## Action item:
Beginning with the first line, retype exactly the records below up to and including the line with "Click the Weight heading"; pictures do not belong in the copy.

** Opening Material provided block **

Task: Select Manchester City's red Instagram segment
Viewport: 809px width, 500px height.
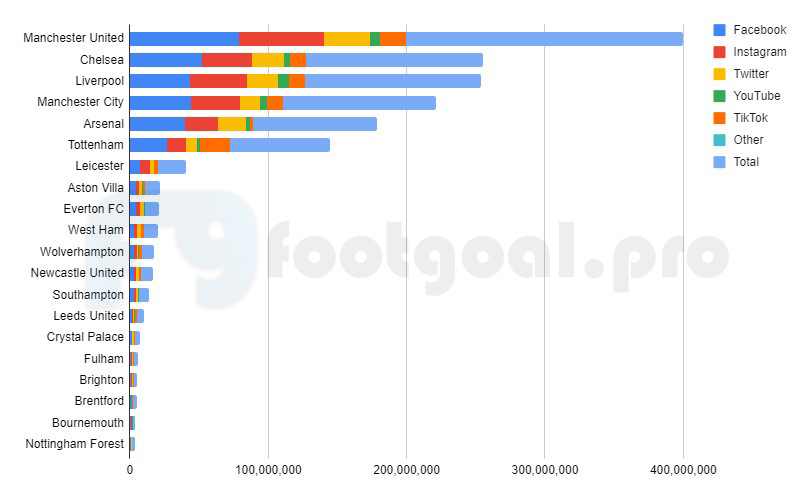Action: 215,103
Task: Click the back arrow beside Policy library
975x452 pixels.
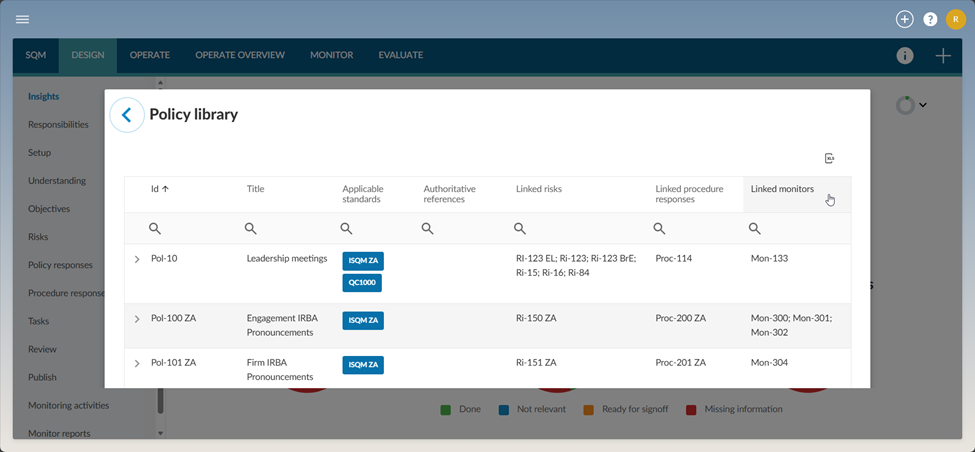Action: (127, 115)
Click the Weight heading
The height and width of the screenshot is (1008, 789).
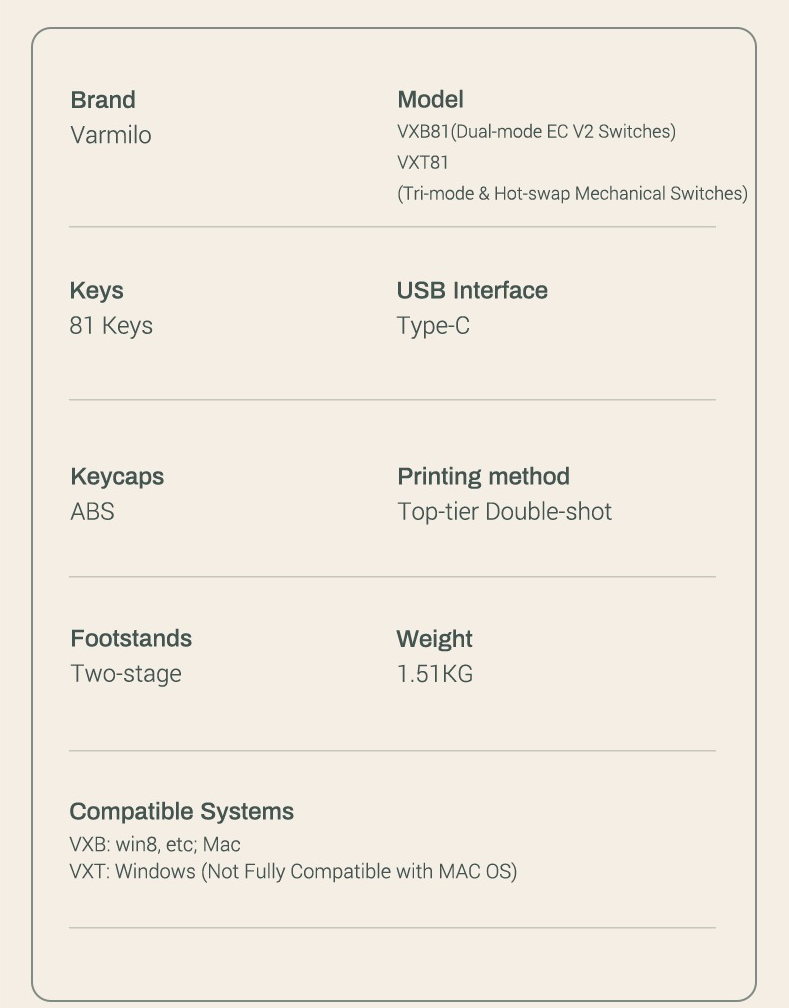435,638
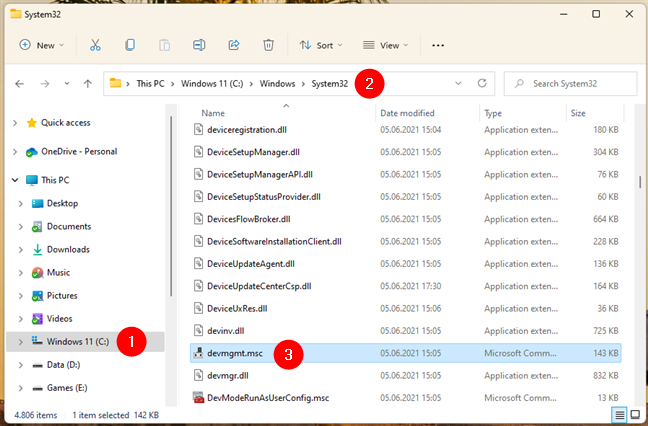The width and height of the screenshot is (648, 426).
Task: Open the Sort menu
Action: click(x=321, y=45)
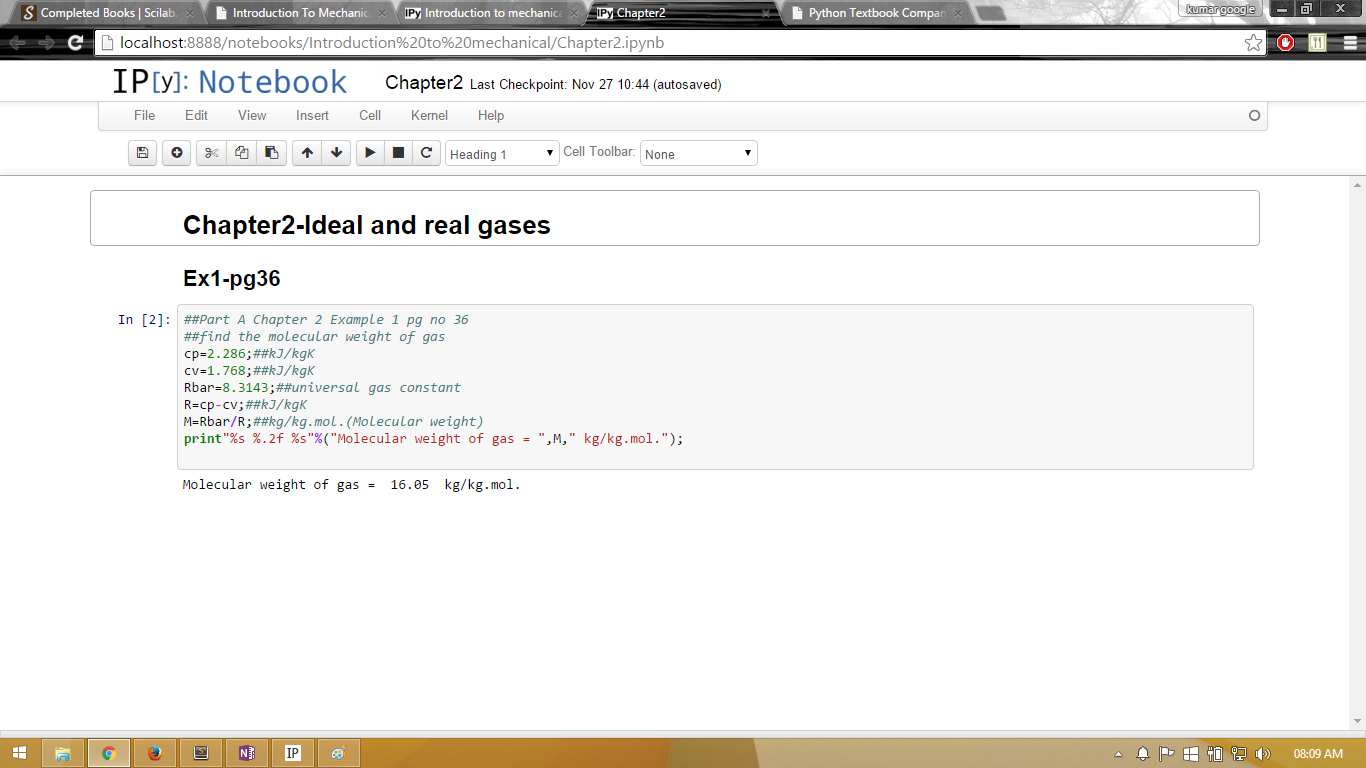Open the Heading 1 cell type dropdown
Image resolution: width=1366 pixels, height=768 pixels.
[x=502, y=154]
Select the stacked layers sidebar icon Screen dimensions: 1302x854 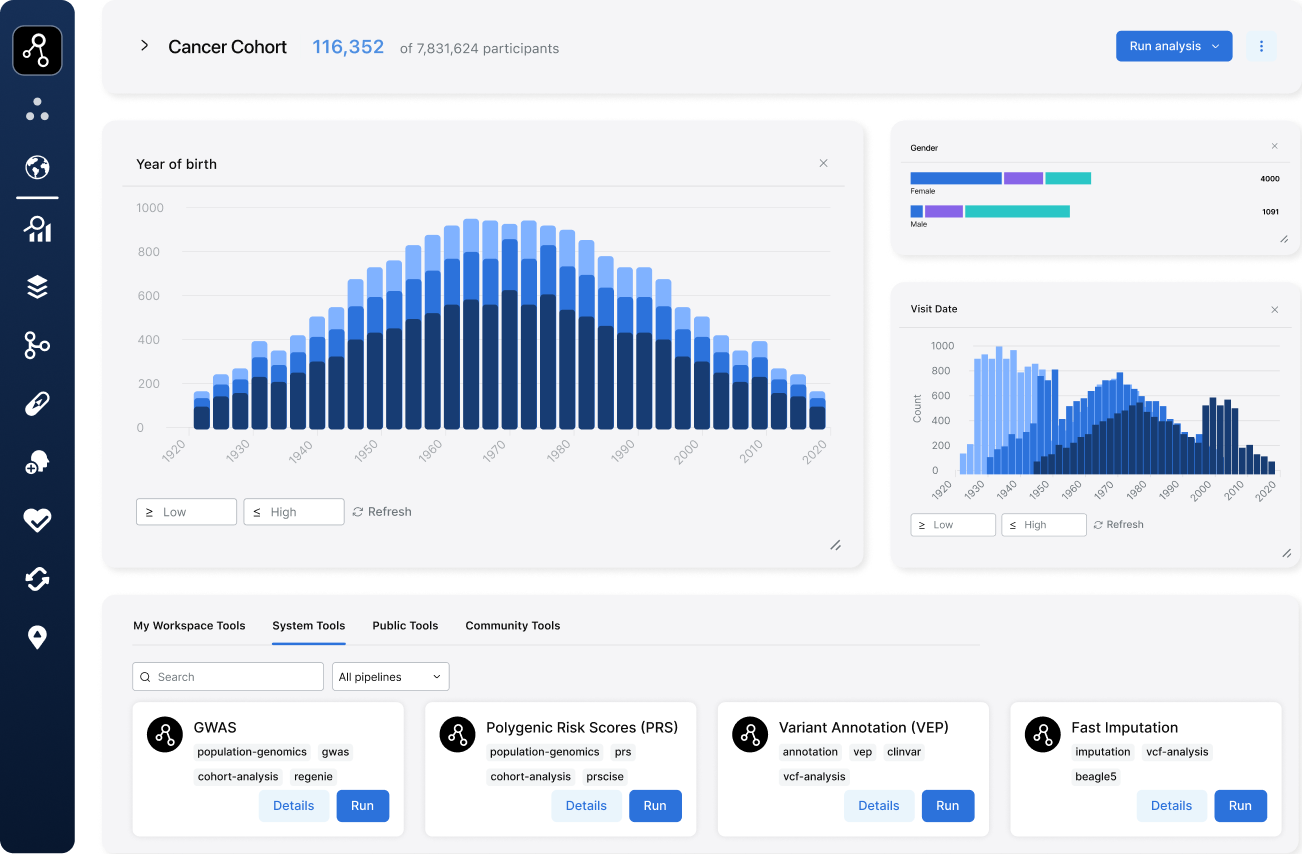pos(37,288)
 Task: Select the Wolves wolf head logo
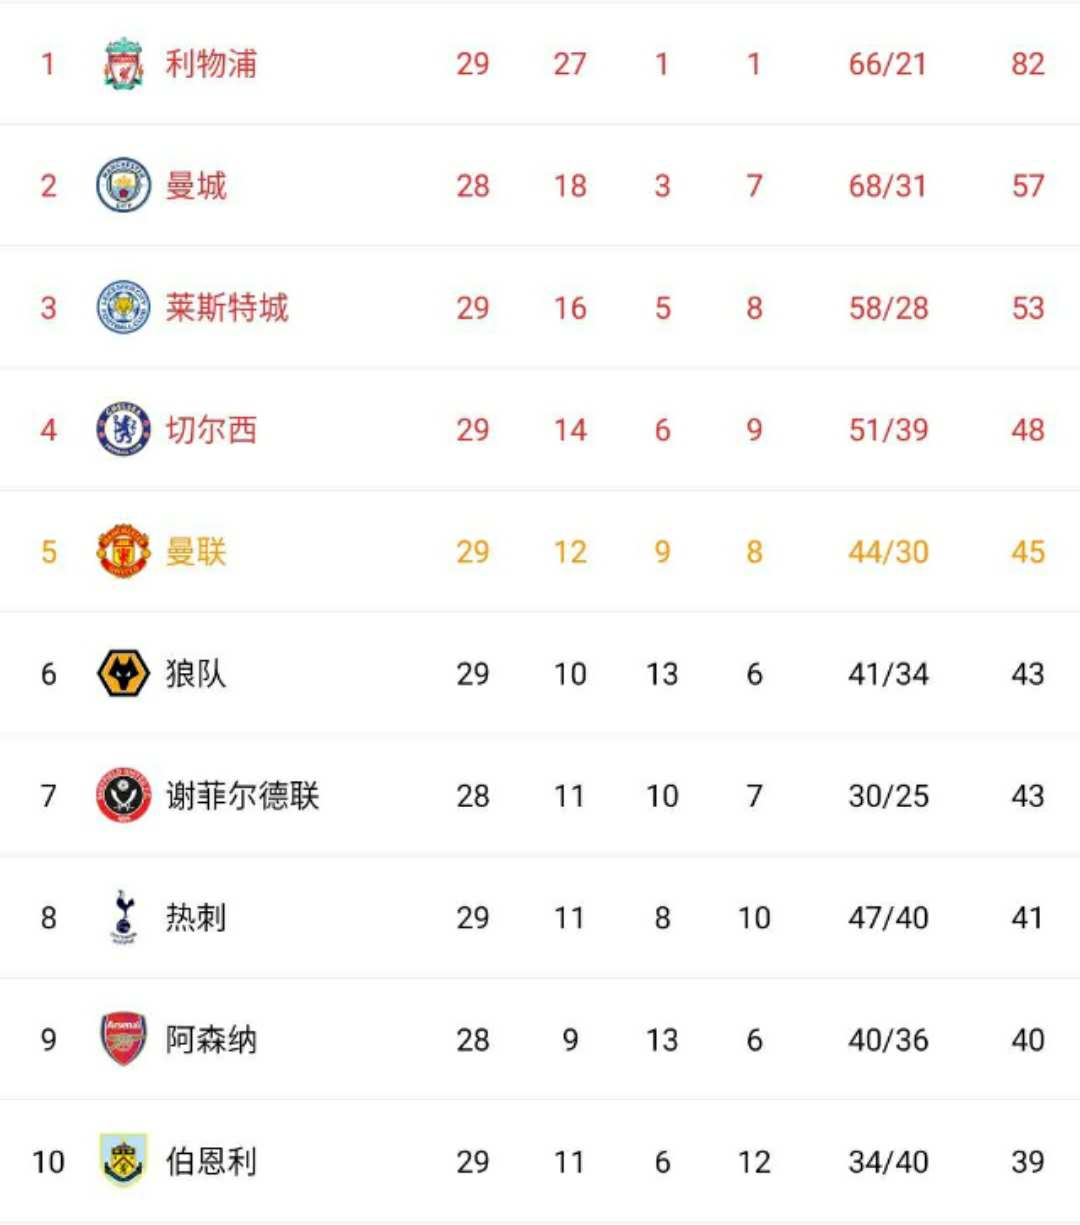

** Closing Material provided block **

## Response:
Task: Select Manchester City's red Instagram segment
Viewport: 809px width, 500px height.
Action: 215,103
Task: Click the back arrow beside Policy library
975x452 pixels.
Action: (127, 115)
Click the Weight heading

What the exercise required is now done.